Would you return the data exactly as given, except for its pictures?

===== Given data

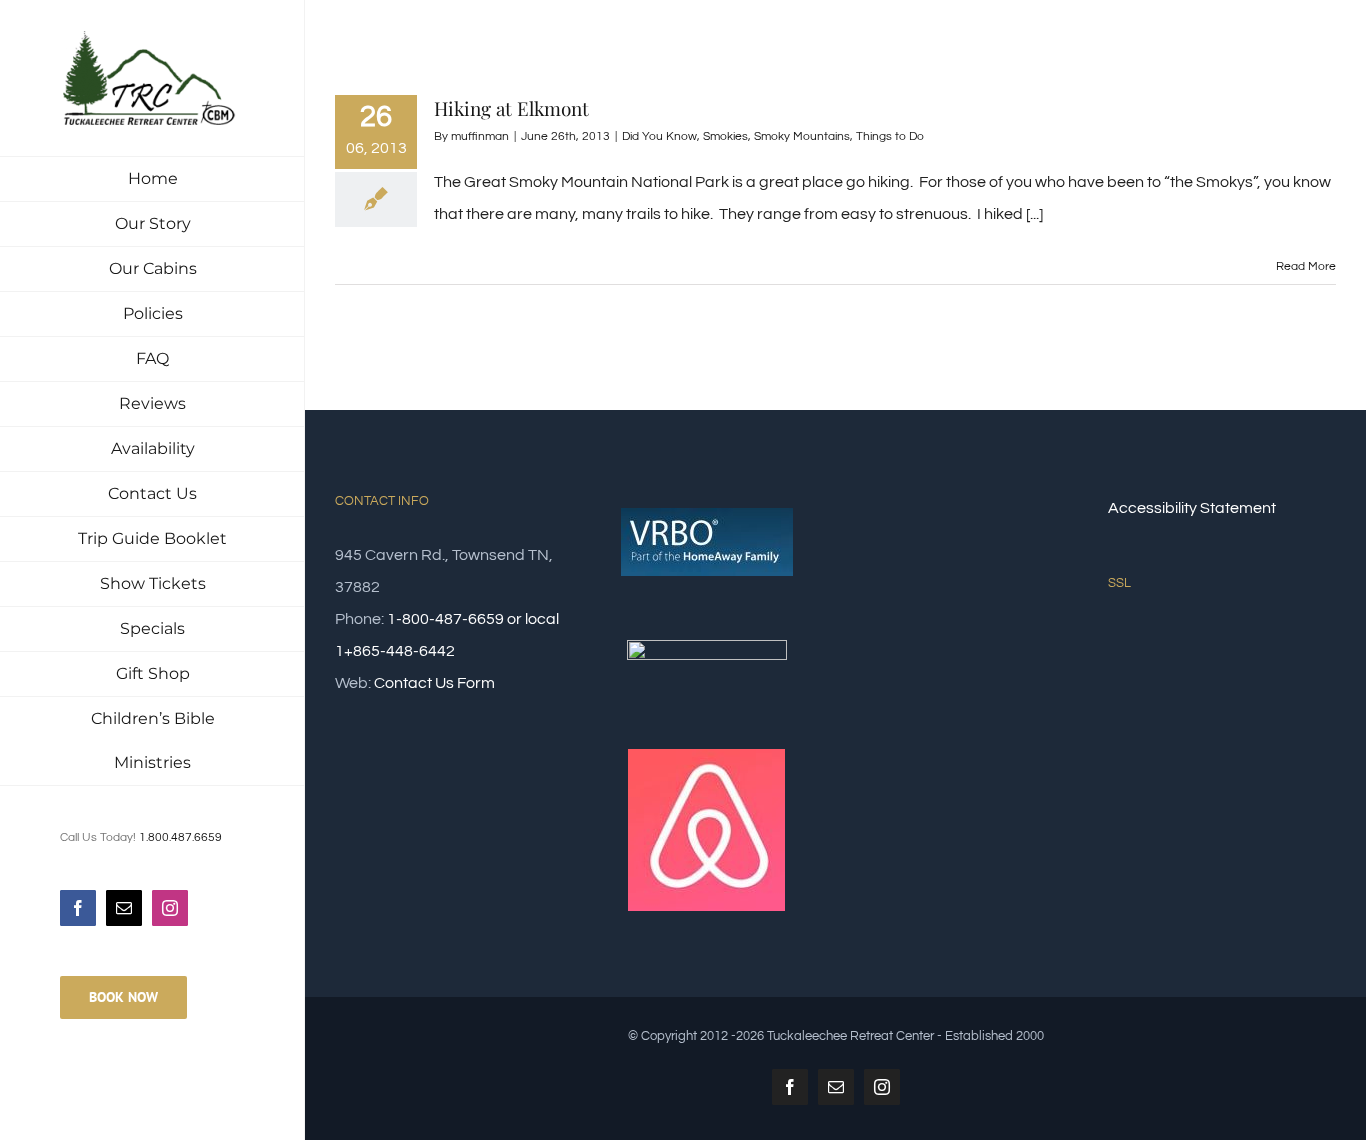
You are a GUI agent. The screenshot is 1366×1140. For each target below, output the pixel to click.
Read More (1306, 266)
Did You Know (659, 136)
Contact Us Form (434, 683)
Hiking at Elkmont (511, 108)
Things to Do (890, 136)
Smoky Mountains (802, 136)
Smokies (725, 136)
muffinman (480, 136)
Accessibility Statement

==========

Exercise solution:
You are a GUI agent. The screenshot is 1366×1140. For each target below, output the pixel to click.
Read More (1306, 266)
Did You Know (659, 136)
Contact Us Form (434, 683)
Hiking at Elkmont (511, 108)
Things to Do (890, 136)
Smoky Mountains (802, 136)
Smokies (725, 136)
muffinman (480, 136)
Accessibility Statement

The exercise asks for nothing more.